# Turorials for synth waves, generators and modulators?



## Thlian (Monday at 3:30 PM)

Recommendations on good tutorials that explains what the different content in a virtual synth are. I know some of it, but what the heck, I'll just take them all.
Important that the tutor ain't monotone, but engaged and very very good at explaining things. There are so many settings I could get dizzy from less. LP, XMF, FM, VCA and so on. All the little things that can have a huge impact on the sound. I'm looking at newly acquired Zebra2 and diving in without some basic dictionary training would be like driving blindfolded. 
If Syntorial is the way to go, then I'll jump into all 100 lessons.
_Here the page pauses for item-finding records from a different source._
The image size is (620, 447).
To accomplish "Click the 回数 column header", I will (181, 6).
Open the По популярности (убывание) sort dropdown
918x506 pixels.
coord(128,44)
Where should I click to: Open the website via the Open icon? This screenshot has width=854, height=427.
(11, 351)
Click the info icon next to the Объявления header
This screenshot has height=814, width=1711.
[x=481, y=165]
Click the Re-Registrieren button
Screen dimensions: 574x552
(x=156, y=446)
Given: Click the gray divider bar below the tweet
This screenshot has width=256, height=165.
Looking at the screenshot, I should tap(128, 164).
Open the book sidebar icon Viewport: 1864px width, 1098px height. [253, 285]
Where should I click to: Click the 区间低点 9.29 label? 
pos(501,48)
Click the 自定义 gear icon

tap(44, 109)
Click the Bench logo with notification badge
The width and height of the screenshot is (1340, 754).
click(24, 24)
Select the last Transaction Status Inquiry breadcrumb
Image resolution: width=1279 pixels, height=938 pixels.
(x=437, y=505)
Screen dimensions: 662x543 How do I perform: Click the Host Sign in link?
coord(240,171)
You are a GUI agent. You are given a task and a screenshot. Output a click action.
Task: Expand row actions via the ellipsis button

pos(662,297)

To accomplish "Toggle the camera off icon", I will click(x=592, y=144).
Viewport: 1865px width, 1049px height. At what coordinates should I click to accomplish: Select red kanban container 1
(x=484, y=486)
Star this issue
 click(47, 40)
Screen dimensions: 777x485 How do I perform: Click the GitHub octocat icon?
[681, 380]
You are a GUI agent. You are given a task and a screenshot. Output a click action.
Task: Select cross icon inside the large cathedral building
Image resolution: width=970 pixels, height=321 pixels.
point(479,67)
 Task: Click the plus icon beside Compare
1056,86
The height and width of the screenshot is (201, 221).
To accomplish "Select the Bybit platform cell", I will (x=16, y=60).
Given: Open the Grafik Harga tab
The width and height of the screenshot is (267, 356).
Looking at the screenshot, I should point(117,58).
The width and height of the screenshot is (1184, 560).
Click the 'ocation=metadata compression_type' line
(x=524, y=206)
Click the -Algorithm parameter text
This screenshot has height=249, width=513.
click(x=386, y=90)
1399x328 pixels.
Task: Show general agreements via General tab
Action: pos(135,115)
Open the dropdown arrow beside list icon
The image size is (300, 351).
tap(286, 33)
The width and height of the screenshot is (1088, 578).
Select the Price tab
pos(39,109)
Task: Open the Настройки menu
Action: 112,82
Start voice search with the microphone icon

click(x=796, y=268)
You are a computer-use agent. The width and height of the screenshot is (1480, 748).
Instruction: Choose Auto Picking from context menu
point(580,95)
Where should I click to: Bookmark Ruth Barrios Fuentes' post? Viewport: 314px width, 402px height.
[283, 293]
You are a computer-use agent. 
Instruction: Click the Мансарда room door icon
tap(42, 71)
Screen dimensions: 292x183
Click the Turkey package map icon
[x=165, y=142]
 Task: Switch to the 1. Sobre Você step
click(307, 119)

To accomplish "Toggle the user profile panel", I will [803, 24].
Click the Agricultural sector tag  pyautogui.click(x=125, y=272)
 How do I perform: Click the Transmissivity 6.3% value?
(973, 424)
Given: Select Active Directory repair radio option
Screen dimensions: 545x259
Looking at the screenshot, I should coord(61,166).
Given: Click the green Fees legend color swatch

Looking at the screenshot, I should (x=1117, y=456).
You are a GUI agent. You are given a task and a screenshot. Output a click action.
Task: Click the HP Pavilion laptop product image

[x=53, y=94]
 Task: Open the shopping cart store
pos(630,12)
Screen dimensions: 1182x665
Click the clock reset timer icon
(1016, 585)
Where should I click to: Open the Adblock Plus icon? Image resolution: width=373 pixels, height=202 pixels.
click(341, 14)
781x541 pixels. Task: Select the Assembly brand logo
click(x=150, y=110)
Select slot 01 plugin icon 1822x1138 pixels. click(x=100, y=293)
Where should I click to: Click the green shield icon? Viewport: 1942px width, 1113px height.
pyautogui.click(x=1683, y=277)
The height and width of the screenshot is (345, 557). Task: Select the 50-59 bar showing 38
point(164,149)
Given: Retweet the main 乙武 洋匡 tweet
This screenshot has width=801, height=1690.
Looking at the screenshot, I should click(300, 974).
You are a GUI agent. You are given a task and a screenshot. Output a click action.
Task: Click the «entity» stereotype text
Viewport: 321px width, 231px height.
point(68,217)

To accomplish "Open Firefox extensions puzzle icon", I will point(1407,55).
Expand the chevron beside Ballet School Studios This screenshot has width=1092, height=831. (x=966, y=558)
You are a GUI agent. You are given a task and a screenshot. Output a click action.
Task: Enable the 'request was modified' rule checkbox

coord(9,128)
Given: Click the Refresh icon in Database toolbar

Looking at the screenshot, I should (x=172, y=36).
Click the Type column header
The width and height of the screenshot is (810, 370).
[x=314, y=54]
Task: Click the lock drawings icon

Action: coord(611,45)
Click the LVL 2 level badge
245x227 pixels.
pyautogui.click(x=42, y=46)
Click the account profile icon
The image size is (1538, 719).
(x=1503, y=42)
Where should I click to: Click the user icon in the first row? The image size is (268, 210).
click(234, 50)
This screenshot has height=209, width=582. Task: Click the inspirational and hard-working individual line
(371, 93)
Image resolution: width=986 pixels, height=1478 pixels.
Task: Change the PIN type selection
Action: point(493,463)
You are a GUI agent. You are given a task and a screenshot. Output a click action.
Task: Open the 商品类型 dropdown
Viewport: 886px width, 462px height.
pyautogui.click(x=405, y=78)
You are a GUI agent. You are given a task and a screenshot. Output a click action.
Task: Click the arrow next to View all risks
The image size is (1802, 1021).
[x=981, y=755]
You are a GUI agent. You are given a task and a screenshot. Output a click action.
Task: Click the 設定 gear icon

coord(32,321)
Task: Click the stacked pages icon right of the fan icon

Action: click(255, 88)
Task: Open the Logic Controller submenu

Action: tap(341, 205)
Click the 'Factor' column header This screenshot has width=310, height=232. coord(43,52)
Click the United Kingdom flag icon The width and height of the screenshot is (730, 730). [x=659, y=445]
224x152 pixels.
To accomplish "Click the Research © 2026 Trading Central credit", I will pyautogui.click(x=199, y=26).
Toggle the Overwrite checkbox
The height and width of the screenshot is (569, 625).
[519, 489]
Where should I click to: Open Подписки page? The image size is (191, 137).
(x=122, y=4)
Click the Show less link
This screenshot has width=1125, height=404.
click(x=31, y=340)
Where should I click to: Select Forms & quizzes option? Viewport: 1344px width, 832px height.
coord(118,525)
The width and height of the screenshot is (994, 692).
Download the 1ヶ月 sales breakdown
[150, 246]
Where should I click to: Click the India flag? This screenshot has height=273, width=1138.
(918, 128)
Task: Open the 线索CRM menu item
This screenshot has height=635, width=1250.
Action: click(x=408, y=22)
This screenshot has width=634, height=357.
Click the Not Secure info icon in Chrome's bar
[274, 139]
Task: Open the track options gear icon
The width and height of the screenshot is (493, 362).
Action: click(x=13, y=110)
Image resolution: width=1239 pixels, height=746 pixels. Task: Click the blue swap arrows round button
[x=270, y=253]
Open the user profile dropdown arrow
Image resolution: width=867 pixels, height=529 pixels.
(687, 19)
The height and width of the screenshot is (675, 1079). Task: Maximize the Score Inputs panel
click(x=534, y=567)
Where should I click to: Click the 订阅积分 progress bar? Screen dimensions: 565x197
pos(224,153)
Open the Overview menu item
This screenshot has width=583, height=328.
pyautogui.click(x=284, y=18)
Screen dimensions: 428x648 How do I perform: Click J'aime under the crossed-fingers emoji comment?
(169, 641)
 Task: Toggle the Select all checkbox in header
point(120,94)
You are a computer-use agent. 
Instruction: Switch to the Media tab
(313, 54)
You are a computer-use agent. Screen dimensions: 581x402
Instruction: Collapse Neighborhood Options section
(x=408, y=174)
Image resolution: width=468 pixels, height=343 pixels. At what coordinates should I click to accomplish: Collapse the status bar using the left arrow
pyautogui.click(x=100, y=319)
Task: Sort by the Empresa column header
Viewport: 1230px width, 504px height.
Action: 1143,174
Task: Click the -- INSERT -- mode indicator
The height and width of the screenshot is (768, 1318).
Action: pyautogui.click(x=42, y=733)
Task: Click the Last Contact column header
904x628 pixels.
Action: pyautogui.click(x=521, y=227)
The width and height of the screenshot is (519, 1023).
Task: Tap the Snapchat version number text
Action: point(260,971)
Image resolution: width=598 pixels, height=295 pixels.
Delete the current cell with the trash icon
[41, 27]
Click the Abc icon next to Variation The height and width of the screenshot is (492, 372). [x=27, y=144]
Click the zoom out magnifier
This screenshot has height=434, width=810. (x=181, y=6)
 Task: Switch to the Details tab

If it covers enough ground to make sense of all synths for the uninvited.

Enough chat and yet again, all answers are much obliged 😊


----------



## oeholmen (Monday at 10:11 PM)

There are some tips in this thread. https://vi-control.net/community/threads/synthesizer-programming-resources.61892/


----------



## Ned Bouhalassa (Tuesday at 3:29 AM)

I‘ve always found tons of useful information in accompanying manuals.


----------



## Ned Bouhalassa (Tuesday at 3:31 AM)

Good stuff here: https://u-he.com/community/tutorials/zebra2-tutorials.html


----------



## DoubleTap (Tuesday at 4:06 AM)

Syntorial is very good for understanding the functions of a subtractive synth and you can use that knowledge to work out other types of synth too like Wavetable and additive synthesis. It’s also very good for ear training and it shows you some of the most recognisable sounds just as incidentals to the leaning process. You can learn from other sources like YouTube and online tutors like ProducerTech as well but with a bit less depth and feedback.


----------